PROVIDED INFORMATION ▸
▬▬▬
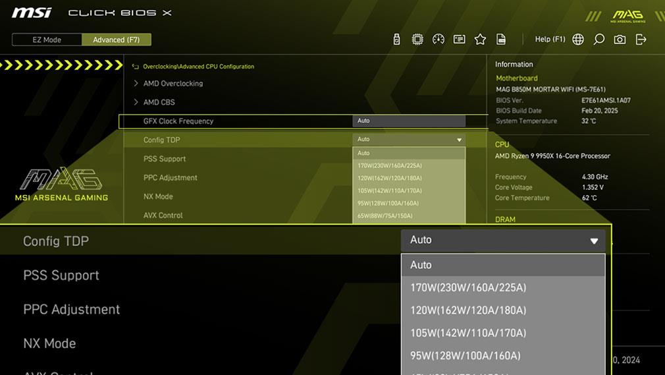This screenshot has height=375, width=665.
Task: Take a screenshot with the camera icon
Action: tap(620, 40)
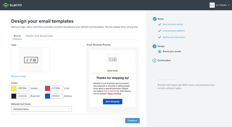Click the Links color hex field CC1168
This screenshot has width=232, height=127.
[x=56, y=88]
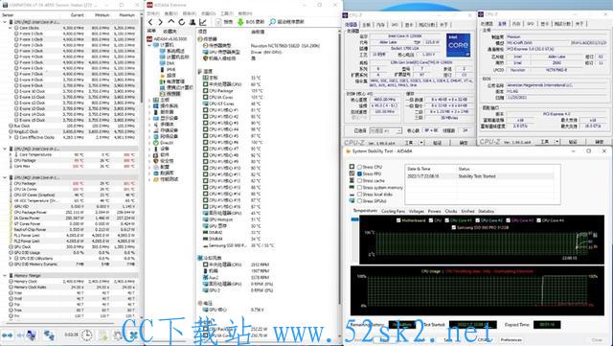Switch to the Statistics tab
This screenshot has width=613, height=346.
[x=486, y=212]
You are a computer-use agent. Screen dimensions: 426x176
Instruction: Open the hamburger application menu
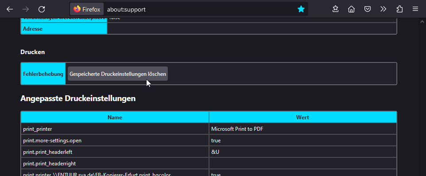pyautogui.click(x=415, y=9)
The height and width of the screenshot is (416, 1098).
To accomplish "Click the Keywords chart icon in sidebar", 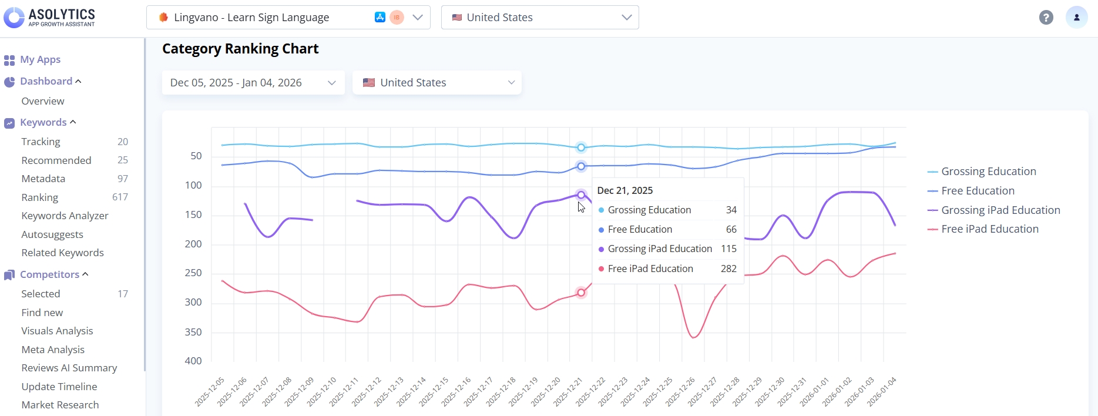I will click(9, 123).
▬▬▬
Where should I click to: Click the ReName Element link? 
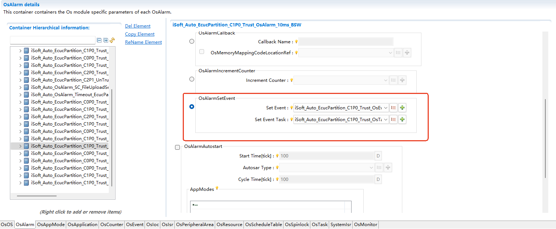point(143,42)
▬▬▬
REQUIREMENT ▸ Using the data above, retype exactly and only the lines from the one containing "You are a computer-use" up to and including the one containing "The height and", with no pictures carried over.

SOLUTION TO THIS EXERCISE ▸
You are a computer-use agent. Screen dimensions: 426x176
Instruction: Open the hamburger application menu
pyautogui.click(x=415, y=9)
The height and width of the screenshot is (416, 1098).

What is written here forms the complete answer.